Optimistic. According to Investor’s Intelligence Advisors Sentiment survey, bulls are at 54.2%. Correction advisors are now at 28.0% and Bearish advisors are just 17.8%. Overall sentiment has improved for three weeks in a row after a brief retreat in response to market weakness in late September. With the holiday season rapidly approaching, it is not uncommon for sentiment to continue to rise and remain elevated as expectations for a yearend rally and a New Year build. If sentiment begins to retreat, it would be worrisome.

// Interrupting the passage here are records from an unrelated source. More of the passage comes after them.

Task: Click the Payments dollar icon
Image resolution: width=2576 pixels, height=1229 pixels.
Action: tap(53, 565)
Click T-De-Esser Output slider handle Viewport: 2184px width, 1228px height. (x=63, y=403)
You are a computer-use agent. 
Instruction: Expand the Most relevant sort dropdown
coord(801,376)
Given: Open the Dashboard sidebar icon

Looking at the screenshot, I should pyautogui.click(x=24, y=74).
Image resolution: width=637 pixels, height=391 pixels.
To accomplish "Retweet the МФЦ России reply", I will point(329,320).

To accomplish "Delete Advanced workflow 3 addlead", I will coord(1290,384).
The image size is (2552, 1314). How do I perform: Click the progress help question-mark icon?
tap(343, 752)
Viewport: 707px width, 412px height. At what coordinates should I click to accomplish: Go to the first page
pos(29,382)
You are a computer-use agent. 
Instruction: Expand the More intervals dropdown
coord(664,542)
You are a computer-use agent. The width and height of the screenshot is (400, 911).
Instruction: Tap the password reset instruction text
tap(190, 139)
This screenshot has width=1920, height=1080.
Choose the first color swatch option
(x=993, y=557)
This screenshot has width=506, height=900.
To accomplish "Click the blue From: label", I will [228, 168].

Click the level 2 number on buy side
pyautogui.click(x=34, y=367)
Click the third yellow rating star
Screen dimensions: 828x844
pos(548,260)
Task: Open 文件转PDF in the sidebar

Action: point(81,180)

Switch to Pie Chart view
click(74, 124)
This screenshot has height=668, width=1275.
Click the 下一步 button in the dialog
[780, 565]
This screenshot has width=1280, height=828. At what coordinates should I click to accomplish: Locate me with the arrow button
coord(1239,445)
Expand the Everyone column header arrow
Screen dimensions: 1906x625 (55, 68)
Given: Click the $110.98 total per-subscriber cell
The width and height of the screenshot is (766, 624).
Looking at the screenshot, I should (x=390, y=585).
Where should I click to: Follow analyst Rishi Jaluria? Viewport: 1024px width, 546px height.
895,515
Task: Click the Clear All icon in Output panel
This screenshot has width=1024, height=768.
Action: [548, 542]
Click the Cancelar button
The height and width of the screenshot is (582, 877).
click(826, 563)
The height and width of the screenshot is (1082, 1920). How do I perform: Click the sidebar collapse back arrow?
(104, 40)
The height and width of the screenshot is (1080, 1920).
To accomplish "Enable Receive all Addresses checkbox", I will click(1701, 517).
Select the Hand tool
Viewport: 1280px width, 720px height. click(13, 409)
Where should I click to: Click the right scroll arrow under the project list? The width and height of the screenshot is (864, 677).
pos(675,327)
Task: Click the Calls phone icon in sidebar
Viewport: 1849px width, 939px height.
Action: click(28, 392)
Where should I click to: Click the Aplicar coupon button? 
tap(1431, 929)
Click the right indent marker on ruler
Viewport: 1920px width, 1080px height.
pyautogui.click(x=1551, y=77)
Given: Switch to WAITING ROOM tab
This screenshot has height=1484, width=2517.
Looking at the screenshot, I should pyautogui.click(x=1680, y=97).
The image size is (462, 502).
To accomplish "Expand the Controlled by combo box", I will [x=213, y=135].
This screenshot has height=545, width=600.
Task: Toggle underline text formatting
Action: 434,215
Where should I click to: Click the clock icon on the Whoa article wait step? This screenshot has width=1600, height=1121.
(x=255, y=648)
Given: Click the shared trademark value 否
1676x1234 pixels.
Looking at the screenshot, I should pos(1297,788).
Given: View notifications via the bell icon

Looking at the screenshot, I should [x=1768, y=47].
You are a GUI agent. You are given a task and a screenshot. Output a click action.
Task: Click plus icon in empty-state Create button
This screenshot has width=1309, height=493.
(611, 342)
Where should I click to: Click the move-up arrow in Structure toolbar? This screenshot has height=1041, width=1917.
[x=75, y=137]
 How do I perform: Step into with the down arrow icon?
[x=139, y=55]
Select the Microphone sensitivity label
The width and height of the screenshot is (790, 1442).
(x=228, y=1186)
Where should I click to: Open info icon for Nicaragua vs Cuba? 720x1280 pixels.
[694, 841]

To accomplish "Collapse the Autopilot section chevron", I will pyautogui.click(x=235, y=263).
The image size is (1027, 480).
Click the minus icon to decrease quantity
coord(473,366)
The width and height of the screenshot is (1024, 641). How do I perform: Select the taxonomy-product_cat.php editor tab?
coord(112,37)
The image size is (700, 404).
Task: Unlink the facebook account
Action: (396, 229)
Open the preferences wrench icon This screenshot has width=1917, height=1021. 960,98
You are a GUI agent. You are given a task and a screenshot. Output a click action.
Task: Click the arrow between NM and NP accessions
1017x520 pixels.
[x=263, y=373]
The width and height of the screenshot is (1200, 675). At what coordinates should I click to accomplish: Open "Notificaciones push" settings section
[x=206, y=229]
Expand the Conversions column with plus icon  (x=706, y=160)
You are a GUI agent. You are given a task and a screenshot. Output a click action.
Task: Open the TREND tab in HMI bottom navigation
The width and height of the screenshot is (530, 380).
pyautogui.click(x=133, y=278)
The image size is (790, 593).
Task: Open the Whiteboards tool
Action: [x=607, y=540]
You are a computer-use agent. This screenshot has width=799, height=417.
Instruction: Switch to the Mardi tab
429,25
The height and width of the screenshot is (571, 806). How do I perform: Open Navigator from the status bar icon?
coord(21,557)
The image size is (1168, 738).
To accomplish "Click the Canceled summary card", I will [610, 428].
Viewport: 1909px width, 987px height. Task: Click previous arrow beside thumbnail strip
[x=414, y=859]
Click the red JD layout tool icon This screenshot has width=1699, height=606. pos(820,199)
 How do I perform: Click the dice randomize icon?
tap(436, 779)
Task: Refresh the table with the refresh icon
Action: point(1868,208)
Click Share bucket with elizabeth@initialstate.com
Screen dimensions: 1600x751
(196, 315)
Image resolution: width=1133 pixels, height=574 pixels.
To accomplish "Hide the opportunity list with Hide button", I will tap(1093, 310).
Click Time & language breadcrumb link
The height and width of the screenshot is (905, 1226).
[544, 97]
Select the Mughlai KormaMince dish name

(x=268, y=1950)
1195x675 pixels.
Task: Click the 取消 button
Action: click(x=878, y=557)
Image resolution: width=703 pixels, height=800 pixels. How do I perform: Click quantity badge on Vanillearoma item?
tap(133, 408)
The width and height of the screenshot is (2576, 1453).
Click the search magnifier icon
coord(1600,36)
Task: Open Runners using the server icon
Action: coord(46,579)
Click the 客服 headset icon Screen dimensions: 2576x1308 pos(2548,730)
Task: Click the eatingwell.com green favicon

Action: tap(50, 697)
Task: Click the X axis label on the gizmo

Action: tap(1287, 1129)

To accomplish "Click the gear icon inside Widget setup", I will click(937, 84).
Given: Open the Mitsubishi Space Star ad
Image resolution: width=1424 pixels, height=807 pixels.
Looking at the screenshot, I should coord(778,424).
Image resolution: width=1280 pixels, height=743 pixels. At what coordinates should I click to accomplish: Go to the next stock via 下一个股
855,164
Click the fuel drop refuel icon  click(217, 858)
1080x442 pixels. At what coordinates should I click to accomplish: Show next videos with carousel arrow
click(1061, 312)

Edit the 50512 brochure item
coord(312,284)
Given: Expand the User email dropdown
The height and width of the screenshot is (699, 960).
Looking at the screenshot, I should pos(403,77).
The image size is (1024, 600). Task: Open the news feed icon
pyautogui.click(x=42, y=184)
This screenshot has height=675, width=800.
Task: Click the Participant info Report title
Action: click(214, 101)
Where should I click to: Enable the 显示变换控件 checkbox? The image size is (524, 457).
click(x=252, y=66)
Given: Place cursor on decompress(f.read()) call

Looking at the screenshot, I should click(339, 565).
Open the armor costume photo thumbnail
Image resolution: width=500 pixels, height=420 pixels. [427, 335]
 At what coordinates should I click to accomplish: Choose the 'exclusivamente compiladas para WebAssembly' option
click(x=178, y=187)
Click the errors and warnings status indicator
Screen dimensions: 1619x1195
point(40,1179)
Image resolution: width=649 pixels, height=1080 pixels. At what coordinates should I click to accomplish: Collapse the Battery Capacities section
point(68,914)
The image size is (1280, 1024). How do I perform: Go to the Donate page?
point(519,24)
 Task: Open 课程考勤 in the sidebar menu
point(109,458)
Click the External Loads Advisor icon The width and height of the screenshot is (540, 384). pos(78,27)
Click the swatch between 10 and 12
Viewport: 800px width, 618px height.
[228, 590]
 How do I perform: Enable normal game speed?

Soft. Q3 U.S. GDP came in at 1.9% which was better than expected. This confirms that the pace of growth has slowed, and it confirms that the economy is still growing. Broadly, corporate earnings for Q3 have been better than forecast even though they could still show a year-over-year decline once earnings season ends. Employment remains firm with continued gains, but the pace of gains has slowed.
New Highs. S&P 500 logged two new all-time closing highs this week. DJIA and NASDAQ are lagging. Positive cumulative advance/decline lines and a series of higher lows support the case for a possible breakout in the near future.
1.50-1.75%. The Fed cut rates by 0.25% at its October meeting and signaled that this may be the last cut unless there is a material change in their outlook. As a result, the odds of a December cut have fallen over the past week. The Fed does appear ready, willing and able to respond should conditions weaken further.